* WHAT IS BEING ASKED: A faithful, word-for-word transcription of all the data is what is needed.
::::::::::
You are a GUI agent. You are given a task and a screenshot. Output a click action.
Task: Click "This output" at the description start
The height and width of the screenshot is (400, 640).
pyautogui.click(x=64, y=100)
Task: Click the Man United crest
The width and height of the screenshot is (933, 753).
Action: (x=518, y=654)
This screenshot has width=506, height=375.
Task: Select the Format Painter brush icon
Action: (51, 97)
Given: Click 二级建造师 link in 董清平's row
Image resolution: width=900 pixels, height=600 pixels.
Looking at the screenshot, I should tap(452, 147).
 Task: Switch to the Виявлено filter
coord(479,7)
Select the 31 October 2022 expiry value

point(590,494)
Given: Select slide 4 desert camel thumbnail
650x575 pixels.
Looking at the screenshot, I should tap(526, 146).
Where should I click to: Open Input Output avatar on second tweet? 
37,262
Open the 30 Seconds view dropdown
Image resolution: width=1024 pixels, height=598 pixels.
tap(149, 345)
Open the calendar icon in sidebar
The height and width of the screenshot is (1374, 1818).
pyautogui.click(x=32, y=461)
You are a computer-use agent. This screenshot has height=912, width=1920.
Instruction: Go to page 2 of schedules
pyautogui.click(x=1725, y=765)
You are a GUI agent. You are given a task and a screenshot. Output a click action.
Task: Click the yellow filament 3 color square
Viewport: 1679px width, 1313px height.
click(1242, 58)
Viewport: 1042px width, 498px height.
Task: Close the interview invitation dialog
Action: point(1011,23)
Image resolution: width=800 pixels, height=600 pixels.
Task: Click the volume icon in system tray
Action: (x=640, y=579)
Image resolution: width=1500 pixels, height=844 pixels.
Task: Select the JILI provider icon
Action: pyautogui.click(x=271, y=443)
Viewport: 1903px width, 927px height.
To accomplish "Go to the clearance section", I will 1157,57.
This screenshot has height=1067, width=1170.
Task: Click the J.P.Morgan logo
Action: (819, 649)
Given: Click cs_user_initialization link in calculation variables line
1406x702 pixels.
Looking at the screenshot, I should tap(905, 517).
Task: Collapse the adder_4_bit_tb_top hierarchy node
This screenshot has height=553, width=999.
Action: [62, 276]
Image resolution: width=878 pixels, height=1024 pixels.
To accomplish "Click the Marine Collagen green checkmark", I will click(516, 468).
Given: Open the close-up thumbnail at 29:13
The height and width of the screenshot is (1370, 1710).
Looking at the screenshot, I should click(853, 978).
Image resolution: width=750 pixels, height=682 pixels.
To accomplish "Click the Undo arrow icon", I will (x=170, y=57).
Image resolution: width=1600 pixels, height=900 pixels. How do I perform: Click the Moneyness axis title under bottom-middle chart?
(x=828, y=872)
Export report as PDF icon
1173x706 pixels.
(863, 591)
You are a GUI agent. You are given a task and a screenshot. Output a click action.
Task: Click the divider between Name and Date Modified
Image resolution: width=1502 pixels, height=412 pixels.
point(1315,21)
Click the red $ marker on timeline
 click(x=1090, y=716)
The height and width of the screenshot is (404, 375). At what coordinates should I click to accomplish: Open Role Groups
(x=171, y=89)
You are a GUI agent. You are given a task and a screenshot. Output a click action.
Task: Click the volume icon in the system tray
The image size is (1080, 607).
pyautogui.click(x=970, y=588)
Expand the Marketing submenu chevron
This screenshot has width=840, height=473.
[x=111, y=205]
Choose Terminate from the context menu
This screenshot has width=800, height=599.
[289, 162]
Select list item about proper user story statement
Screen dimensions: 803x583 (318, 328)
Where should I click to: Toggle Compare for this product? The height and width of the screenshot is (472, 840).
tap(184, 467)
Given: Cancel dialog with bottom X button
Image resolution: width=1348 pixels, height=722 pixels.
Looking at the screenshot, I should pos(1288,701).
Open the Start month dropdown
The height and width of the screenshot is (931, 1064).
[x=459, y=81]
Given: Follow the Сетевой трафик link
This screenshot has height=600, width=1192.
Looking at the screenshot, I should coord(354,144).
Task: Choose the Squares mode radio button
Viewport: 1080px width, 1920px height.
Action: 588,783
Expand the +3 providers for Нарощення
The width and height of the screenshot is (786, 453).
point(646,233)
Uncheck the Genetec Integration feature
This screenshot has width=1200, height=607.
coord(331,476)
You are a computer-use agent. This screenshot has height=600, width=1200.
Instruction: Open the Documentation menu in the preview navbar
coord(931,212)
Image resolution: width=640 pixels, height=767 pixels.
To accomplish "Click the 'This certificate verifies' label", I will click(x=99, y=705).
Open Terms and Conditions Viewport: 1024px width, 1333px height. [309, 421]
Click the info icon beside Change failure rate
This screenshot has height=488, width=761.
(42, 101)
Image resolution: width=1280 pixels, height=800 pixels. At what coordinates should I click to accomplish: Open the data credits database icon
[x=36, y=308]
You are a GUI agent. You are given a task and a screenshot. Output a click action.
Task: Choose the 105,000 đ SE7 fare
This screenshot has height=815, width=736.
::::::::::
* REPLY:
You are a GUI agent. You are given a task and a screenshot. Output a click action.
Task: Click "This output" at the description start
The height and width of the screenshot is (400, 640).
pyautogui.click(x=64, y=100)
Task: Click the Man United crest
The width and height of the screenshot is (933, 753).
Action: (x=518, y=654)
This screenshot has width=506, height=375.
Task: Select the Format Painter brush icon
Action: (51, 97)
Given: Click 二级建造师 link in 董清平's row
Image resolution: width=900 pixels, height=600 pixels.
Looking at the screenshot, I should tap(452, 147).
 Task: Switch to the Виявлено filter
coord(479,7)
Select the 31 October 2022 expiry value

point(590,494)
Given: Select slide 4 desert camel thumbnail
650x575 pixels.
Looking at the screenshot, I should tap(526, 146).
Where should I click to: Open Input Output avatar on second tweet? 
37,262
Open the 30 Seconds view dropdown
Image resolution: width=1024 pixels, height=598 pixels.
tap(149, 345)
Open the calendar icon in sidebar
The height and width of the screenshot is (1374, 1818).
pyautogui.click(x=32, y=461)
You are a computer-use agent. This screenshot has height=912, width=1920.
Instruction: Go to page 2 of schedules
pyautogui.click(x=1725, y=765)
You are a GUI agent. You are given a task and a screenshot. Output a click action.
Task: Click the yellow filament 3 color square
Viewport: 1679px width, 1313px height.
click(1242, 58)
Viewport: 1042px width, 498px height.
Task: Close the interview invitation dialog
Action: point(1011,23)
Image resolution: width=800 pixels, height=600 pixels.
Task: Click the volume icon in system tray
Action: (x=640, y=579)
Image resolution: width=1500 pixels, height=844 pixels.
Task: Select the JILI provider icon
Action: pyautogui.click(x=271, y=443)
Viewport: 1903px width, 927px height.
To accomplish "Go to the clearance section", I will 1157,57.
This screenshot has height=1067, width=1170.
Task: Click the J.P.Morgan logo
Action: (819, 649)
Given: Click cs_user_initialization link in calculation variables line
1406x702 pixels.
Looking at the screenshot, I should tap(905, 517).
Task: Collapse the adder_4_bit_tb_top hierarchy node
This screenshot has height=553, width=999.
Action: [62, 276]
Image resolution: width=878 pixels, height=1024 pixels.
To accomplish "Click the Marine Collagen green checkmark", I will click(516, 468).
Given: Open the close-up thumbnail at 29:13
The height and width of the screenshot is (1370, 1710).
Looking at the screenshot, I should click(853, 978).
Image resolution: width=750 pixels, height=682 pixels.
To accomplish "Click the Undo arrow icon", I will (x=170, y=57).
Image resolution: width=1600 pixels, height=900 pixels. How do I perform: Click the Moneyness axis title under bottom-middle chart?
(x=828, y=872)
Export report as PDF icon
1173x706 pixels.
(863, 591)
You are a GUI agent. You are given a task and a screenshot. Output a click action.
Task: Click the divider between Name and Date Modified
Image resolution: width=1502 pixels, height=412 pixels.
point(1315,21)
Click the red $ marker on timeline
 click(x=1090, y=716)
The height and width of the screenshot is (404, 375). At what coordinates should I click to accomplish: Open Role Groups
(x=171, y=89)
You are a GUI agent. You are given a task and a screenshot. Output a click action.
Task: Click the volume icon in the system tray
The image size is (1080, 607).
pyautogui.click(x=970, y=588)
Expand the Marketing submenu chevron
This screenshot has width=840, height=473.
[x=111, y=205]
Choose Terminate from the context menu
This screenshot has width=800, height=599.
[289, 162]
Select list item about proper user story statement
Screen dimensions: 803x583 (318, 328)
Where should I click to: Toggle Compare for this product? The height and width of the screenshot is (472, 840).
tap(184, 467)
Given: Cancel dialog with bottom X button
Image resolution: width=1348 pixels, height=722 pixels.
Looking at the screenshot, I should pos(1288,701).
Open the Start month dropdown
The height and width of the screenshot is (931, 1064).
[x=459, y=81]
Given: Follow the Сетевой трафик link
This screenshot has height=600, width=1192.
Looking at the screenshot, I should coord(354,144).
Task: Choose the Squares mode radio button
Viewport: 1080px width, 1920px height.
Action: 588,783
Expand the +3 providers for Нарощення
The width and height of the screenshot is (786, 453).
point(646,233)
Uncheck the Genetec Integration feature
This screenshot has width=1200, height=607.
coord(331,476)
You are a computer-use agent. This screenshot has height=600, width=1200.
Instruction: Open the Documentation menu in the preview navbar
coord(931,212)
Image resolution: width=640 pixels, height=767 pixels.
To accomplish "Click the 'This certificate verifies' label", I will click(x=99, y=705).
Open Terms and Conditions Viewport: 1024px width, 1333px height. [309, 421]
Click the info icon beside Change failure rate
This screenshot has height=488, width=761.
(42, 101)
Image resolution: width=1280 pixels, height=800 pixels. At what coordinates should I click to accomplish: Open the data credits database icon
[x=36, y=308]
You are a GUI agent. You are given a task and a screenshot. Output a click action.
Task: Choose the 105,000 đ SE7 fare
This screenshot has height=815, width=736.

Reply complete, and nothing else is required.